Compromise on Executive Life Reported Near

February 27, 2002

If the reports in an article in the French daily Le Monde are correct, the U.S. Attorney’s Office, Bank Regulators and representatives from the French Bank Credit Lyonnais (CL) are near to reaching a deal over the claims against the bank concerning the take over of California’s Executive Life in 1992.

Le Monde reported that high level meetings had been held in Washington on Monday, and that a basic framework had been agreed upon. Many details, however, remain to be worked out, including how much CL will offer in compensation to policyholders of Executive, now operating as Aurora National Life Assurance in Santa Monica. The amount has been estimated at between $50 and $100 million.

The complex case, which is the subject of several civil suits, including one filed by ex-Insurance Commissioner Chuck Quackenbush and one more recently by Attorney General Bill Lockyer, arose from the questionable relationship between CL, a company called Altus Finance, which eventually purchased Executive’s assets, including a junk bond portfolio that turned out to be worth several billion dollars, after the company had been put into administration by the Insurance Department, and one of France’s most successful businessmen, François Pinault.

The complaints charge that Altus was not controlled by individual investors, but by CL, whose majority shareholder at the time was the French government.

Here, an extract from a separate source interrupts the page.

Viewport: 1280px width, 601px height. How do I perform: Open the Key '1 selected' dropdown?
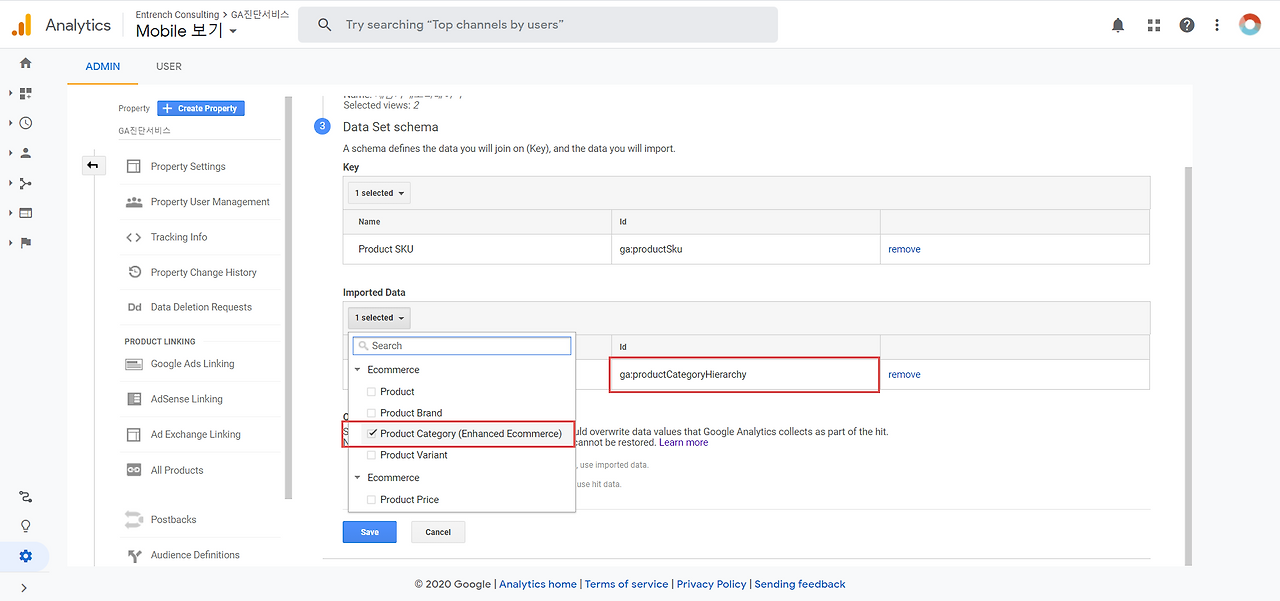tap(379, 193)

If true, CL would have been in violation of the Glass-Steagle Act, then in force, which prohibited banks from participating in the management of insurance companies. It would also contravene California statutes, which prohibit foreign governments from investing in domestic insurers. The later charges against Pinault and his companies accused them of knowing the real situation, and failing to disclose it, and as acting as behind the scenes participants in the deal.

The U.S. Attorney’s Office in LA

has been pressing Washington to allow it to bring an indictment for some time. Last week two prominent California legislators, Howard Berman and Nancy Pelosi, publicly urged Attorney General John Ashcroft to go ahead with an indictment.

Any potential settlement would have to take into account the demands of the policyholders, many of whom had annuity payments cut following the takeover by Altus, and the several civil suits now in the California Courts. It would also have to resolve an ongoing investigation of CL by the Federal Reserve. The French government, however, which denationalized CL several years ago, has been pressing hard for an end to the investigations, and CL’s Washington lawyer, George Terwillinger, a former deputy attorney general, who represented president Bush during the recounting of votes in Florida, has argued that CL did no intentional harm, and should be allowed to settle the case.